** What to produce **
Copy out all lines of the material below in which "Create" occurs.
[Provided information Boundary: Start]
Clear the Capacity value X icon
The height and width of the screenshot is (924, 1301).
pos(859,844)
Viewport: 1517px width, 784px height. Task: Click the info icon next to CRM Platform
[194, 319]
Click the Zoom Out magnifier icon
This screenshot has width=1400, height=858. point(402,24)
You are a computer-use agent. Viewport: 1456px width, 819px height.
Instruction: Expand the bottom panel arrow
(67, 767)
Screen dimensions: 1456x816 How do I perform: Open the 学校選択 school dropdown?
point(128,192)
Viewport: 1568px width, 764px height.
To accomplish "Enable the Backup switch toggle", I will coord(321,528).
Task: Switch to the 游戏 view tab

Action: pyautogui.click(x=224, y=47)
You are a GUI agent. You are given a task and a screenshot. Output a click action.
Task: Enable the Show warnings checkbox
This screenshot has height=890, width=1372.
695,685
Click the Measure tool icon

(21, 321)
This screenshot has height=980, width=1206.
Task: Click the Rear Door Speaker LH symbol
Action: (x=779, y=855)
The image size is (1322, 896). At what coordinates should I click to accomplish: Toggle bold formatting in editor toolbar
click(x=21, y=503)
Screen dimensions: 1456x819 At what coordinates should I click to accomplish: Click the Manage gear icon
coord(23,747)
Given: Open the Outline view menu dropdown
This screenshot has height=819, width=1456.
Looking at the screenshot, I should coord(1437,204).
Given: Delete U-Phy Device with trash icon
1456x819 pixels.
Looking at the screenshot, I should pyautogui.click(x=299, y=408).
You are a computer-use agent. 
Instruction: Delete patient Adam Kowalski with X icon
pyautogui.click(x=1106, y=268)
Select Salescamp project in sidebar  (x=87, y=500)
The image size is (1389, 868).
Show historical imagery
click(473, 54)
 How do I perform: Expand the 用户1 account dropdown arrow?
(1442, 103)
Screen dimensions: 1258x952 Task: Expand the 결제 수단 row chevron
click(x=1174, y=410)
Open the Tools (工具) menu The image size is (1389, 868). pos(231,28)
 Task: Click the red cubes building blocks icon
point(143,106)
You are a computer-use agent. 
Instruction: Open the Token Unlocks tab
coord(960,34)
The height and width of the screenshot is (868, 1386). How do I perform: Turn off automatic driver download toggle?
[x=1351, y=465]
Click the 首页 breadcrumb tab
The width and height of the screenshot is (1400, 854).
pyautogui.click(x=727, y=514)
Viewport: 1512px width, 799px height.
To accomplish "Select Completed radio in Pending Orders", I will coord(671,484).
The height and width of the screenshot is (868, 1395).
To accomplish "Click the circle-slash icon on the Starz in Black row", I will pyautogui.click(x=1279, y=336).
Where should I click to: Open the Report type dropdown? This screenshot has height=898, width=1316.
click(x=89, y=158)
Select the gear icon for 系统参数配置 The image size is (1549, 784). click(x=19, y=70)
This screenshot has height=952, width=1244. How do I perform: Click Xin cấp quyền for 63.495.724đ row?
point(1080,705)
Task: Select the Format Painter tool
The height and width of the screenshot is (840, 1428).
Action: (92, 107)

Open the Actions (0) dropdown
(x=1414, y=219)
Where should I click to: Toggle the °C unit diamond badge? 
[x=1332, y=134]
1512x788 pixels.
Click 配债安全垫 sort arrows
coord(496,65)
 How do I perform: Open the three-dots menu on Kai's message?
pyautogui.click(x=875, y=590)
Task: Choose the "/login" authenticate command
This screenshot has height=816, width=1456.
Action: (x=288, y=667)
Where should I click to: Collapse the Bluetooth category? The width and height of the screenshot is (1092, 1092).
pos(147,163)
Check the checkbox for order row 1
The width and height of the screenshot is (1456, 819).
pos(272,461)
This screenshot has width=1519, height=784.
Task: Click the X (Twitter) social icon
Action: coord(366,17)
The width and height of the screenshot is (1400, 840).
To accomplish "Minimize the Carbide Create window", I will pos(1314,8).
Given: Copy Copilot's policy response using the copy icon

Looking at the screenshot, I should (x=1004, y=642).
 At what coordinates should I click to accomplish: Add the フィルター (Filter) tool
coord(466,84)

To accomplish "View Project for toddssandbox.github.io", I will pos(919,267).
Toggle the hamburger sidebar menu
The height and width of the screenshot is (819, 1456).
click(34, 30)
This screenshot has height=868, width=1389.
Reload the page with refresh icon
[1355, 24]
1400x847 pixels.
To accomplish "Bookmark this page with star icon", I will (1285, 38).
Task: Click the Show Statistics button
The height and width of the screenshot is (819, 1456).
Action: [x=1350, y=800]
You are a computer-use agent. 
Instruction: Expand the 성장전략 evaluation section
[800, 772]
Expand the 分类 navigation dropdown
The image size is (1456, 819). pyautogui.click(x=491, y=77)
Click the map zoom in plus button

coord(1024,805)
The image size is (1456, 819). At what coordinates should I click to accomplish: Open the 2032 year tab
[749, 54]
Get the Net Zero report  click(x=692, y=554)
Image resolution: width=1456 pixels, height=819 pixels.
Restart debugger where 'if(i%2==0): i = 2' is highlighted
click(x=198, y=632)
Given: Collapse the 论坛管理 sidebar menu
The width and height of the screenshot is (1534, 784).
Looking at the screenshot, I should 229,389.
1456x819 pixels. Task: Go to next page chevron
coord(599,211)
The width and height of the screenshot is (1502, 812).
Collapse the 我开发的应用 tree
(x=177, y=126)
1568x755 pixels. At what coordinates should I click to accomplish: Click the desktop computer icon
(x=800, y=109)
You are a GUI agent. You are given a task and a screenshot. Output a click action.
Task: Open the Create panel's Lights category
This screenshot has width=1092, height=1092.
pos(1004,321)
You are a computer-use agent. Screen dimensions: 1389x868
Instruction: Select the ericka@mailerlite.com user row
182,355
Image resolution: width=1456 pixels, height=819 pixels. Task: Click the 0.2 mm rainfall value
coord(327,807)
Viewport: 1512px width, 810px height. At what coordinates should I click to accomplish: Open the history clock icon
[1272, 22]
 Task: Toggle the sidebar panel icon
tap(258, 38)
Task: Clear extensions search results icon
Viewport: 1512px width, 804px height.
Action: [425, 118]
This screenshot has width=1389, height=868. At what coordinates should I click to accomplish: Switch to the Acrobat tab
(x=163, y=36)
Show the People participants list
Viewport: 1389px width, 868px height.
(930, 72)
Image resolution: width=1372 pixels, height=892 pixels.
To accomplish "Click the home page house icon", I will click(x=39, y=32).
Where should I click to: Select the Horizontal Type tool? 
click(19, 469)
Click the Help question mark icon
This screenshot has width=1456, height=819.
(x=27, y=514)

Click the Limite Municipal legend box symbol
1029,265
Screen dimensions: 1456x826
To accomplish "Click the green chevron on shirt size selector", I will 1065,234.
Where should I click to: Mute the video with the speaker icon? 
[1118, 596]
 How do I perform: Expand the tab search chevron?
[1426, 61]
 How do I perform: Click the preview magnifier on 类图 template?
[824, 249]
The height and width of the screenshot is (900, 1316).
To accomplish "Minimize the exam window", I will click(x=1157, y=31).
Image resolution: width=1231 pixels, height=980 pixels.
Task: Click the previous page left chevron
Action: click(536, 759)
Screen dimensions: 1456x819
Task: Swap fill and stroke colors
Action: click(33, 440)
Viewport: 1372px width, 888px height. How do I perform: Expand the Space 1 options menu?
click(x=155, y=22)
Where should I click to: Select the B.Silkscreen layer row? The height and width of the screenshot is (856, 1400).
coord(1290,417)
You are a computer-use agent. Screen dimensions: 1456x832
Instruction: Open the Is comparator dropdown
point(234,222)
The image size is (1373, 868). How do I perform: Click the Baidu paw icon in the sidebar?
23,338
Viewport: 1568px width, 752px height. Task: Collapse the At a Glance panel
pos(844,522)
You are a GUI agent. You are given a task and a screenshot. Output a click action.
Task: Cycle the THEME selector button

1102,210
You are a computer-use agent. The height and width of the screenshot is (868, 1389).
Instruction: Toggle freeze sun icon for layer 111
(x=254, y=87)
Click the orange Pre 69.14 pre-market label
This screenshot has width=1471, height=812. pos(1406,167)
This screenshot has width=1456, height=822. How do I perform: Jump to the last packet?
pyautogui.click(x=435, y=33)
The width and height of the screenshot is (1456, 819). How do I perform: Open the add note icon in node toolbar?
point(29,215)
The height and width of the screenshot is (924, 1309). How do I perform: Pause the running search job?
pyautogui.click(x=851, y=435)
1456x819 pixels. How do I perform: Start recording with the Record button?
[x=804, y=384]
[Provided information Boundary: End]
** The completed task **
To accomplish "Minimize the Carbide Create window", I will pos(1314,8).
Task: Open the Create panel's Lights category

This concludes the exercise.